The early mornings, to the exhausting commute time and working so hard each and everyday for us, you have definately shown and proven that you are the man of the house and you will never let us down.

Kicking your shoes off at the door and then it’s your relax time when you come home. Having only a few hours with the kids and then falling asleep from exhaustion, It must be tiring I’m sure.

The baby is ready to settle in for the night but not before she is nursed to sleep and using me as her comfort zone. The younger kids get bathed and all put to bed so they can get the rest that their little bodies need. The “teen agers and tween agers” well they get themselves all settled for bed and get ready for their next day of anxiety, peer pressure and stress of their daily routines.

The daily tasks that a stay at home mother endures throughout her day is sometimes overwhelming. Not just getting herself up and ready, but a whole team to get up and make sure that they have everything that they need to have a productive day. For you it is “just you” that you are getting up and getting yourself together and out the door to be in your car all alone. What I wouldn’t give to have some quiet time to think all to myself.

Then comes the daily household chores and errands… The cleaning, the bill paying, the never ending laundry that sometimes resembles Mount Everest, the dog having to go out and all the messes that come along with the dog, the being taxi so that others can get to their jobs, wait… hold on don’t forget the baby crying, cooking for the littles that are still at home, the cleaning up of messes, the after mess of everyone leaving in the morning, the helping in the bathroom, the everyday hustle of chores, and don’t forget running your own business and being on the phone with a very uncooperating toddler.

Being a stay at home parent is a far cry from easy. It can be stressful, overwhelming and just outright exhausting some days.

But now the children rush in the door after a long school day and demand a snack as they drop their backpacks by the door and shoes in a clustered mess. As you are still trying to figure out what’s for dinner as you realize you never took anything out of the freezer or have anything planned for that matter.

Where did the day go? So now it’s homework, dinner (if something is planned) baths, and a little time to unwind. As I’m sitting here practically falling asleep before putting the kids to bed. Kissing their sweet little faces and telling them how much I love them as tomorrow morning it will start all over once again.
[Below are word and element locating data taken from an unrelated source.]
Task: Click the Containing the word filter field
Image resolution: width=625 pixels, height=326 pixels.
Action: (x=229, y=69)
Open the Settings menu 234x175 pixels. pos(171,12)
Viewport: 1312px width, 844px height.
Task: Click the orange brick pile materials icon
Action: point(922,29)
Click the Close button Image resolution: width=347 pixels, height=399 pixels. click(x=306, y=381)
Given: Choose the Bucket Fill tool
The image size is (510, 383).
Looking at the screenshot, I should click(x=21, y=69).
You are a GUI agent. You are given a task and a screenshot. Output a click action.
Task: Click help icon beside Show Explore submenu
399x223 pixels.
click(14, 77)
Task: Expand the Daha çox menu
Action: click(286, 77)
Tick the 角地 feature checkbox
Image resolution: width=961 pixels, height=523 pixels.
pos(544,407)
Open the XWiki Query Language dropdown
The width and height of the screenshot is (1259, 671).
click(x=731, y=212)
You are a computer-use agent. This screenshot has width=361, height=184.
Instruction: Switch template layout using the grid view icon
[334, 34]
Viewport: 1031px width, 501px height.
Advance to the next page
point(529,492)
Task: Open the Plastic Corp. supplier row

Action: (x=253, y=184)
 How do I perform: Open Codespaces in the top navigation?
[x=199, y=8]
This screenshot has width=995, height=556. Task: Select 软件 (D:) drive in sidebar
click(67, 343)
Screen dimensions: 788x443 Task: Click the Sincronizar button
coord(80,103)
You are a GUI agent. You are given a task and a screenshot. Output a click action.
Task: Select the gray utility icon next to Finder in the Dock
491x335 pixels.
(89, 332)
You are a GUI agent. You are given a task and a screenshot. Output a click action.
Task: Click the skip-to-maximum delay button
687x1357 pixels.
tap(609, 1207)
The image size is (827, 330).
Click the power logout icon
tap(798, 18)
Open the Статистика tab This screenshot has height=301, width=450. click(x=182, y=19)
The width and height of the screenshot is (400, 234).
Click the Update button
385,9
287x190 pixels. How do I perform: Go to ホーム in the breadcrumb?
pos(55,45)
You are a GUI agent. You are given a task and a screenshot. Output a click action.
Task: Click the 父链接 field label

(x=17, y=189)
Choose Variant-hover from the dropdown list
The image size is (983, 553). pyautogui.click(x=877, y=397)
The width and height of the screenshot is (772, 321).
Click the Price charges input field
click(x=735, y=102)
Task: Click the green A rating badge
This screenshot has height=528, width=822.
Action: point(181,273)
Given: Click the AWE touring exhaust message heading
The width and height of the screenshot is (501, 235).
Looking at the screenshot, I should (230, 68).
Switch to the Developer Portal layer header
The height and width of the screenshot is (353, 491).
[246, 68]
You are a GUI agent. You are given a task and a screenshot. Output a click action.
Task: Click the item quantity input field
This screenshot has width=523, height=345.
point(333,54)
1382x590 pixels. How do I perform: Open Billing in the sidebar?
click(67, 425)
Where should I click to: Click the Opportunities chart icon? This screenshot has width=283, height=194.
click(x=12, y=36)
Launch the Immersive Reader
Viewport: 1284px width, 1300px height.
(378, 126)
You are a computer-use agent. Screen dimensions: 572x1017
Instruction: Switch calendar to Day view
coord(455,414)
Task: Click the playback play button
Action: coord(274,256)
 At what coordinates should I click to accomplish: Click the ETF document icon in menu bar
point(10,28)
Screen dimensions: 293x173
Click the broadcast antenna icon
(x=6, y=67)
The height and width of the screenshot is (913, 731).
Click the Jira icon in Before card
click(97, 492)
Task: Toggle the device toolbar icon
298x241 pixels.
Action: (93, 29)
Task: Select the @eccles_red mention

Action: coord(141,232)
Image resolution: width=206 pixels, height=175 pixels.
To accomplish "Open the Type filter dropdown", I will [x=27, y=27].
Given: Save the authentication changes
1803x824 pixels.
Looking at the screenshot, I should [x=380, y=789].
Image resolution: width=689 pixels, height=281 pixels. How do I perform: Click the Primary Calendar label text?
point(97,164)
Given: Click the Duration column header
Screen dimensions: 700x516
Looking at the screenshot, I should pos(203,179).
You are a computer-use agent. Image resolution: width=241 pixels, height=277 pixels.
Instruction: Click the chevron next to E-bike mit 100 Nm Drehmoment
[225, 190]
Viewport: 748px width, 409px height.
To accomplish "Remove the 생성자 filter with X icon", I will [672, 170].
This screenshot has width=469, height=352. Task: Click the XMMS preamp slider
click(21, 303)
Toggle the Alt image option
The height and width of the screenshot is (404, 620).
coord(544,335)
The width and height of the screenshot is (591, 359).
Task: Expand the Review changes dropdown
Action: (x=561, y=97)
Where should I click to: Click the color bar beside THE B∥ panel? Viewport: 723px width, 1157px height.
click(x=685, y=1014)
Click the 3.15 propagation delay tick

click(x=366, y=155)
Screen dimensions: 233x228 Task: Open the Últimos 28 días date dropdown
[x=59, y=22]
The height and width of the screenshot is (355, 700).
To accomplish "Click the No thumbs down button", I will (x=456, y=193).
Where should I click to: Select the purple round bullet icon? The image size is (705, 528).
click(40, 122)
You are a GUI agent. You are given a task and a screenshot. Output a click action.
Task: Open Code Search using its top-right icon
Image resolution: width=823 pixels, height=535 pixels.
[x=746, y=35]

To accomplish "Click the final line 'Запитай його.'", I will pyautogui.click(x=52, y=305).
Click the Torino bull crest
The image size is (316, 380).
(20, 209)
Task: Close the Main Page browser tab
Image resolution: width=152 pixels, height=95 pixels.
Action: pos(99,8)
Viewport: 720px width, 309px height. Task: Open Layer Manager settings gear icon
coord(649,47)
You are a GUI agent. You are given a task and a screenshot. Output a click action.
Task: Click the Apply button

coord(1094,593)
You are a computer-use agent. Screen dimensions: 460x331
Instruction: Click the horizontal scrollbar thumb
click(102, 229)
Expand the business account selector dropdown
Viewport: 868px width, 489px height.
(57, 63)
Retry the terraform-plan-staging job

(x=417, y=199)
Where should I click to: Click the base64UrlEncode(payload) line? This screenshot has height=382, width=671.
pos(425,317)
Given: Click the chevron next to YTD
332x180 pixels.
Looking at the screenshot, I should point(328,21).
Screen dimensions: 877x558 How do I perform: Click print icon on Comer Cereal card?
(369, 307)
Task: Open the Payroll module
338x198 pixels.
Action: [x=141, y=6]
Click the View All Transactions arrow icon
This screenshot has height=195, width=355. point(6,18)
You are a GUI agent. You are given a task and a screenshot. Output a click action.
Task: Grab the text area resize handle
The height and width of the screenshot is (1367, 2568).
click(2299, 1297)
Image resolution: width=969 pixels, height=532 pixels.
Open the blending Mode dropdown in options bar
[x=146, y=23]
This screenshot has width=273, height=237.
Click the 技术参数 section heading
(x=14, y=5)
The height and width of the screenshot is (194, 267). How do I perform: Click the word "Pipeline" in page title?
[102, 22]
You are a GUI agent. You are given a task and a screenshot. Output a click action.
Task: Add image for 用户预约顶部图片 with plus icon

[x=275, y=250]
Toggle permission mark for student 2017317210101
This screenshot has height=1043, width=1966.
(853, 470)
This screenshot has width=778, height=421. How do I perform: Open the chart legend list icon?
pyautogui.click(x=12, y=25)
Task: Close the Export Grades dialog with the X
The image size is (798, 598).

Don’t get me wrong I love my title as “Mom” but I would be lying to you if I said some days are not tiring and very overwhelming. By the time things are all settled at night you try to rush around and get as much done as possible because now it’s your time to be you for just a minute without the 50 million demands of getting snacks and drinks and the constant “Mom” calling.

Did you ever wonder why they don’t bug Dad as much?

So to my dear husband somedays when I don’t look my best or dinner is not on the table and we have leftovers that night. Please just remember… I’m so sorry but I’m tired too.